Mohammad Masha

Personal information
- Native name: محمد منشا
- Born: June 9, 1962 (age 64)
- Years active: 1984–1989
- Height: 168 cm (5 ft 6 in)
- Weight: 128 lb (58 kg)

Sport
- Country: Pakistan
- Sport: Track and field
- Event: Sprints

Medal record
Men's athletics
Representing Pakistan
| Event | 1st | 2nd | 3rd |
| South Asian Games | 0 | 2 | 2 |
| National Athletics Championships | 2 | 1 | 0 |
| Total | 2 | 3 | 2 |
| Event | 1st | 2nd | 3rd |
| 100 m | 0 | 2 | 0 |
| 200 m | 2 | 1 | 0 |
| 4×100 m relay |  |  | 2 |
| Total | 2 | 3 | 2 |
South Asian Games
| Silver medal – second place | 1985 Dhaka | 100 m |
| Silver medal – second place | 1985 Dhaka | 200 m |
| Bronze medal – third place | 1985 Dhaka | 4×100 m relay |
| Bronze medal – third place | 1987 Calcutta | 4×100 m relay |
National Athletics Championships
| Gold medal – first place | 1985 Islamabad | 200 m |
| Gold medal – first place | 1986 Quetta | 200 m |
| Silver medal – second place | 1986 Quetta | 100 m |

= Mohammad Mansha =

Pakistani sprinter (born 1962)

Mohammad Mansha (born June 9, 1962) is a Pakistani former sprinter who represented Pakistan at the 1984 Summer Olympics in Los Angeles, competing in both the 100 metres and 200 metres events.

==Career==
Mansha had no significant achievements either at the national or international level before the Los Angeles Olympiad. There he finished seventh and last in the 100 metres event with a time of 10.87 seconds. The man who led Mansha's particular heat was Jamaica's Ray Stewart who did so in 10.24 seconds. Stewart ran in sixth in the final in 10.29 seconds.

Mansha's time in the 200 metres race was 22.04 seconds. He ended sixth out of eight runners in his heat. Italy's Carlo Simionato with a time of 21.06 was first. Simionato didn't make the event's final.

Mansha finally made a mark at the Pakistan domestic level at Islamabad in 1985, when he took the 200 metres gold in the National Athletics Championship. He repeated this feat at Quetta in 1986 when he also finished second in the 100 metres race. Mansha had an identical time of 21.7 seconds in his two 200 metres wins.

At the South Asian Games in Dhaka, Bangladesh, in 1985, Mansha took silver medals in both the 100 metres (10.8sec) and 200 metres (21.58sec) events. Mohammed Shah Alam of Bangladesh won the gold medal in 100 metres (also with a time of 10.8) while India's Neelapu Rami Reddy was first in the 200 metres with a time of 21.1 seconds.

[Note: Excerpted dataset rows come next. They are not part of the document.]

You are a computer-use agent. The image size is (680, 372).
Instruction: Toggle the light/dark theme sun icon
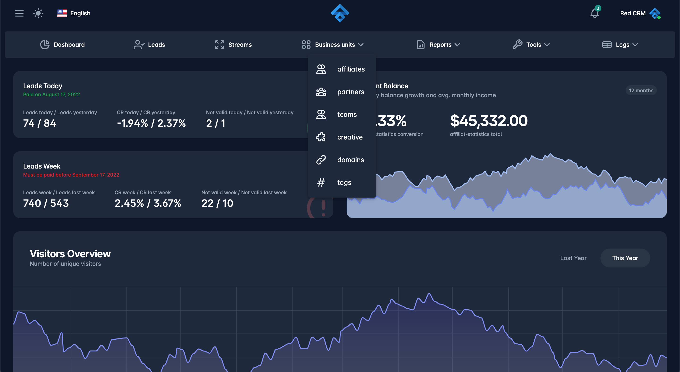click(x=38, y=13)
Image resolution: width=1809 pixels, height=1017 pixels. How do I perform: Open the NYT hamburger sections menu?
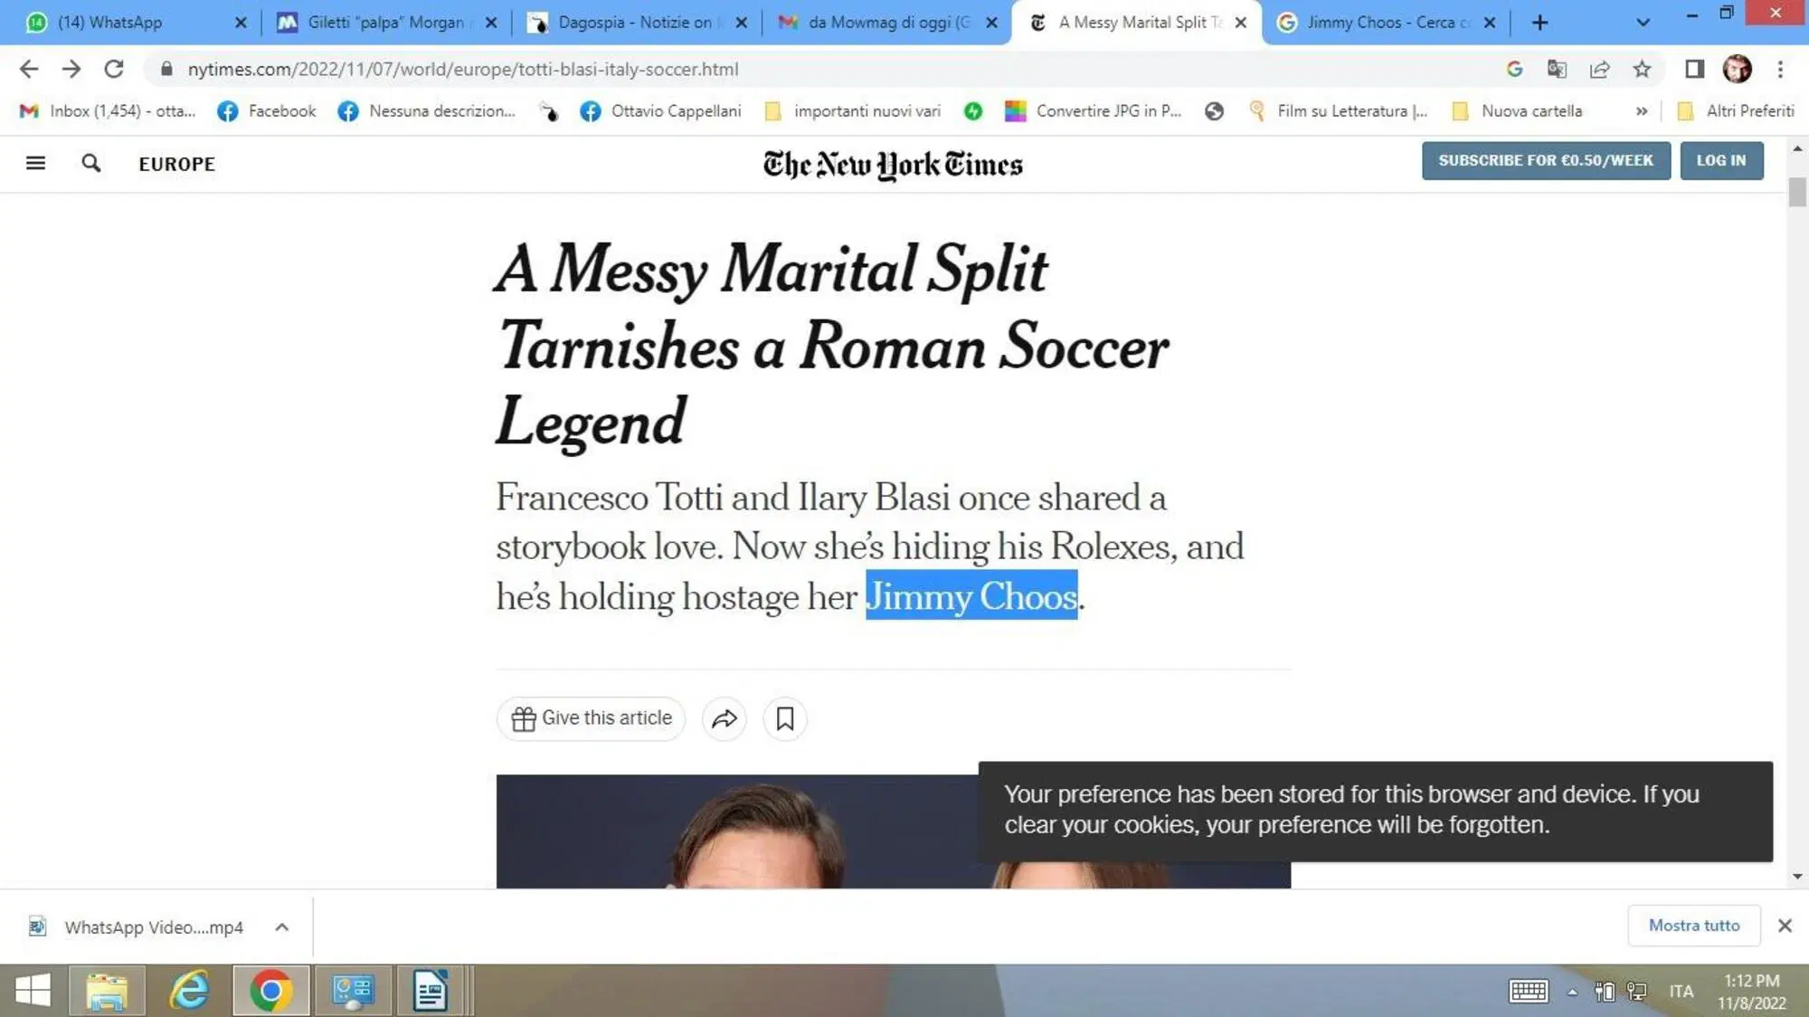point(35,163)
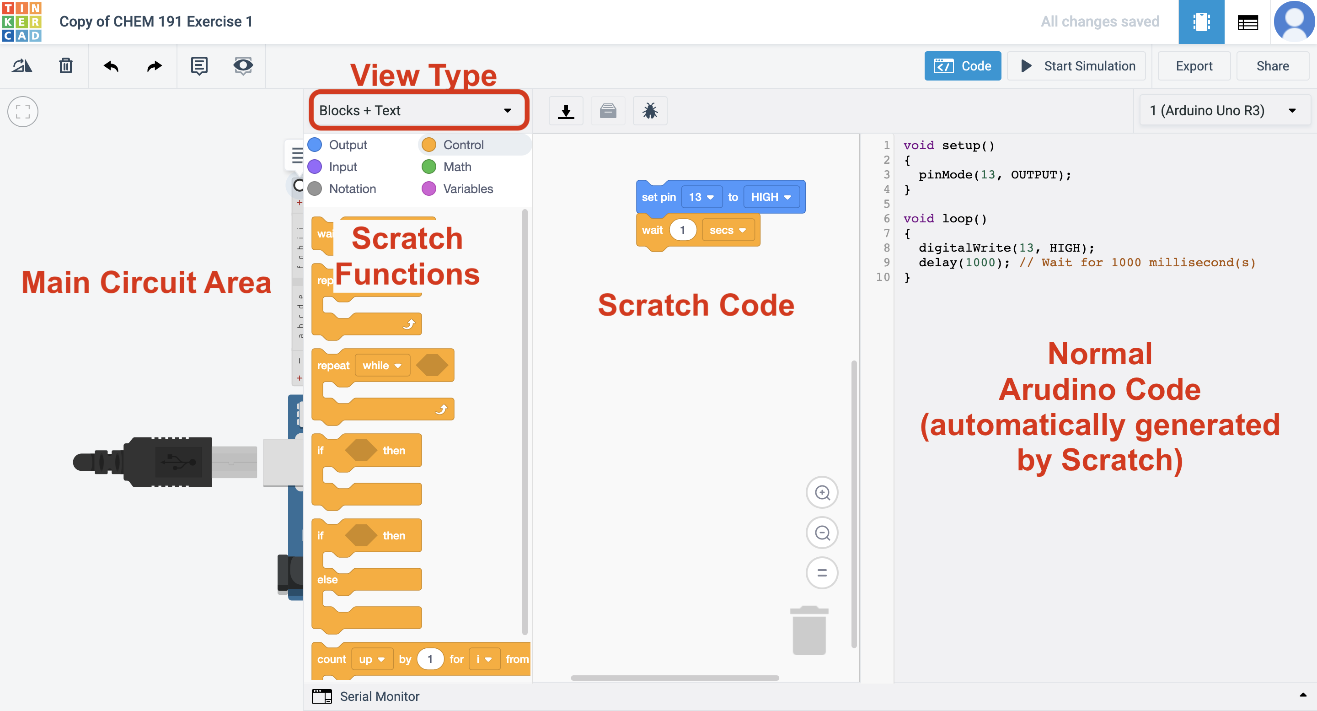Toggle the Code panel closed

[963, 65]
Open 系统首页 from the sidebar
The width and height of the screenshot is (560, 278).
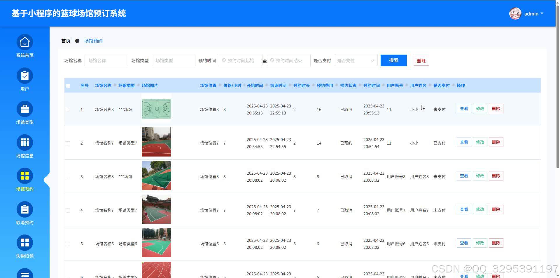point(25,45)
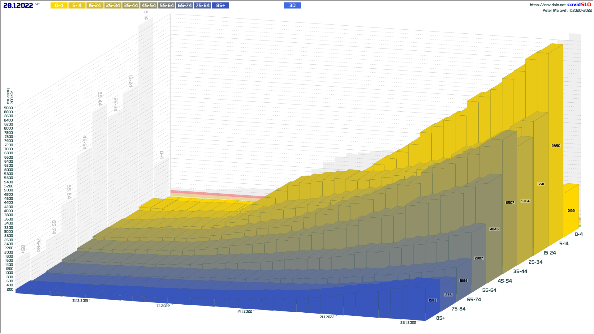Click the 28.1.2022 date heading
This screenshot has height=334, width=594.
[x=18, y=6]
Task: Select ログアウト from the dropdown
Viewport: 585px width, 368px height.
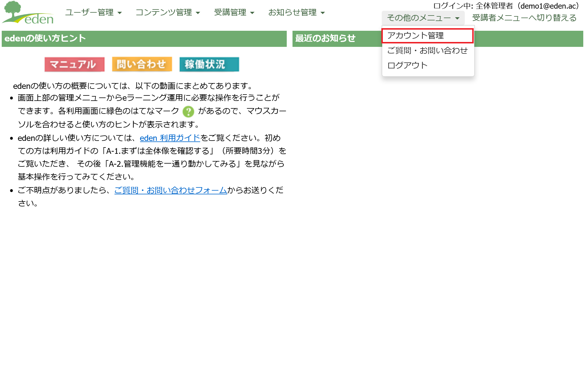Action: pyautogui.click(x=407, y=65)
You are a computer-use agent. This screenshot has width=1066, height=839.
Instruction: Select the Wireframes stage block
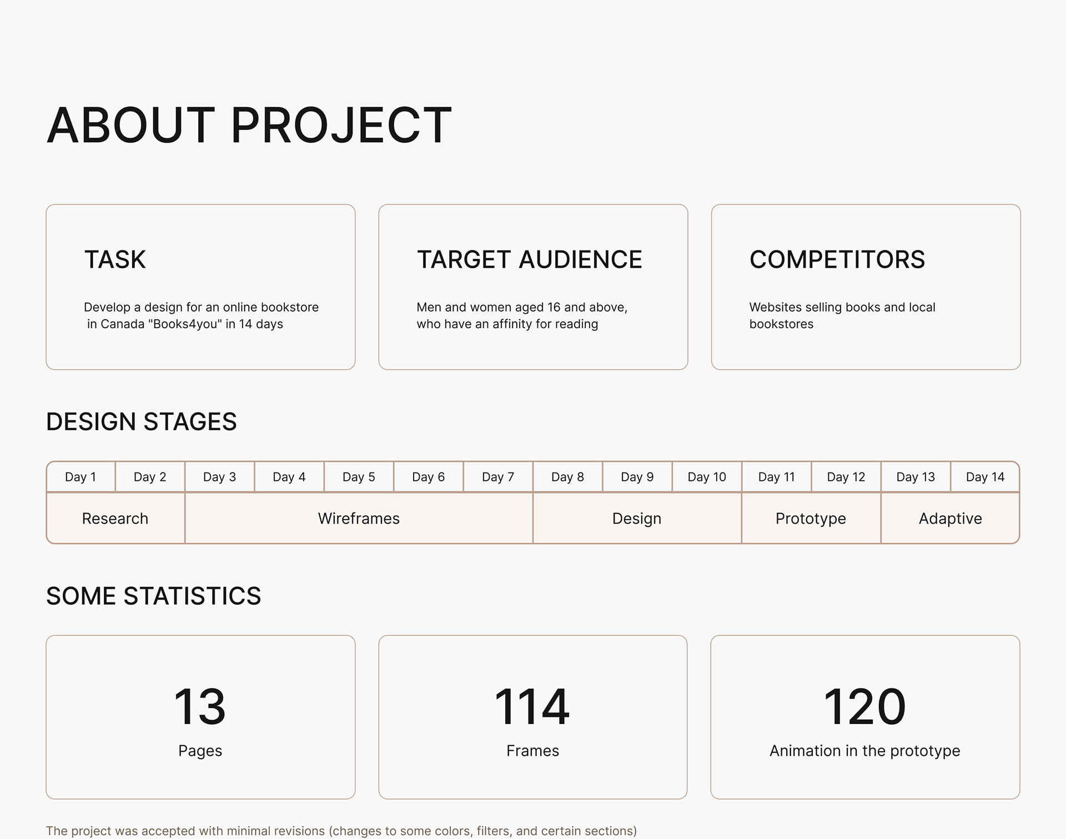pos(359,519)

Mansha's third medal at the 1985 South Asian Games was a bronze in the 4x100 metres relay, the Pakistan quartet finishing in a time of 42.1 seconds.

Mansha had taken part in the first SAG Games in Kathmandu in 1984 without winning any medals. He also toured China with a Pakistan squad and Alexandria (for the 31st CISM Military Games) later the same year, without achieving anything of note.

At the Asian Games in Seoul in 1986, Mansha ran his 200 metres first round heat 2 in 22.21 seconds and was eliminated. He finished fourth in the 200 metres (21.93sec) at the 1987 South Asian Games in Calcutta and after winning nothing at the 1989 South Asian Games in Islamabad, he faded away from the athletics scene.